YOUR TASKS >>
1. In the write-up about Bakery and BOSH, what is the sparse image file that Bakery puts in the exported folder called?
2. Quote the Bakery write-up word for word, beginning at the words "I did create" and stopping after "Ubuntu 16.04 stemcells.".
3. Continue the Bakery write-up from where it stops.

EXCERPTED TEXT >>
··········

Because I was building Bakery specifically to be used by BOSH I also needed a way to offer additional disks to the Pis next to the NFS mounted root volume we already needed to boot. I could have use iSCSI for that but I didn’t want to setup an iSCSI box as that would complicate things further. Instead I let bakery create a new folder which is exported over NFS. In that folder Bakery puts a sparse image file called disk.img. The Pi mounts the NFS export and then uses a loopback device to mount the disk. In the BOSH stemcell, which I will discuss in a future article, I run a scheduled script to look for new disks and mount them as needed. It’s a bit ugly but it works.

Deployment

I did create a BOSH release for bakery. Yes… a BOSH release to deploy the IaaS that BOSH is going to talk to. Seems like a chicken and egg problem but actually bakery was never intended to be the only IaaS in use. I run my BOSH director on vSphere and use the multi-CPI feature to connect BOSH to both vSphere and Bakery. Unfortunately Bakery won’t work properly on Ubunt 14.04 because of a bug in rsynch. So you can’t use the Ubuntu Trusty BOSH stemcell to run Bakery. I haven’t tested CentOS yet so you might give that a go. I myself am waiting for the Ubuntu 16.04 stemcells.

··········

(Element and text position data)
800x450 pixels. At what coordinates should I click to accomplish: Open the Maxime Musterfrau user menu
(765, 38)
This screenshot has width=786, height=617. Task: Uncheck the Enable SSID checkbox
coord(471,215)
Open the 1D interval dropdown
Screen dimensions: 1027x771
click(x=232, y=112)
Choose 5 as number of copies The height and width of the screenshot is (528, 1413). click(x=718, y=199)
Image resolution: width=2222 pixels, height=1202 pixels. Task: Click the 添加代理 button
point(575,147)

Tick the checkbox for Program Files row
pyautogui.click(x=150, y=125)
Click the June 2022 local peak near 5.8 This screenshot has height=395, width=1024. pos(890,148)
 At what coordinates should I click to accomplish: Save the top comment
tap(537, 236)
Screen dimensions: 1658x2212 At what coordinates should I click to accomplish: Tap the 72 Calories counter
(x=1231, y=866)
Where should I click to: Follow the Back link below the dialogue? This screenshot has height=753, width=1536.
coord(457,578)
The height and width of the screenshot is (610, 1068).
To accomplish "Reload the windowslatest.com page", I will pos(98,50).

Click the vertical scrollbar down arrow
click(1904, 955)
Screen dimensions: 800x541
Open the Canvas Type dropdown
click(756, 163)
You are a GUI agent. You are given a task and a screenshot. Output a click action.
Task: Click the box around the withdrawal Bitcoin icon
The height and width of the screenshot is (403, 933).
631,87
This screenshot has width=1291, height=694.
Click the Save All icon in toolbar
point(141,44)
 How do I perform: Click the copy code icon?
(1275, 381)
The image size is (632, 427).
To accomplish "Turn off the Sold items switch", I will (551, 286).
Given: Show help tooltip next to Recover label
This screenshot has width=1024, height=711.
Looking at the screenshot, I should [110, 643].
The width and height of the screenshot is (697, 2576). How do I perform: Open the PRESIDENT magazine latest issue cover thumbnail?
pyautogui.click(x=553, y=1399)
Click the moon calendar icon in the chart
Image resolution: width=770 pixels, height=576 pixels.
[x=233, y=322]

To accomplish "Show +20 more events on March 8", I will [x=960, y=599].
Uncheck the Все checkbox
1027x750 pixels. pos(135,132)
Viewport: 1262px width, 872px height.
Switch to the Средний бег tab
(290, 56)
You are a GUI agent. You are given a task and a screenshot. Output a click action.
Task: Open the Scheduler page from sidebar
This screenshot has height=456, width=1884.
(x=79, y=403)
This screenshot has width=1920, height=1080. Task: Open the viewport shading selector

··········

ANSWERS BY TASK >>
1. disk.img

2.
I did create a BOSH release for bakery. Yes… a BOSH release to deploy the IaaS that BOSH is going to talk to. Seems like a chicken and egg problem but actually bakery was never intended to be the only IaaS in use. I run my BOSH director on vSphere and use the multi-CPI feature to connect BOSH to both vSphere and Bakery. Unfortunately Bakery won’t work properly on Ubunt 14.04 because of a bug in rsynch. So you can’t use the Ubuntu Trusty BOSH stemcell to run Bakery. I haven’t tested CentOS yet so you might give that a go. I myself am waiting for the Ubuntu 16.04 stemcells.

3.
API Docs

Well…. There are none. If people are interested I might do that at a later stage. I didn’t bother so far because bakery was a means to an end, not a standalone project. The end being: running cloud foundry on Rapsberry Pis. However, I did create a Golang client package for Bakery. This same package is also used by the Bakery CPI.

Security

well…. there is none. There is no authentication on the API, no multi-tenancy, no nothing. Same on the other side: NFS exports are exported to everyone. so each Pi can technically access each other Pis disks. So use with caution! Definitely not production ready in any way shape or form. Use at your own risk!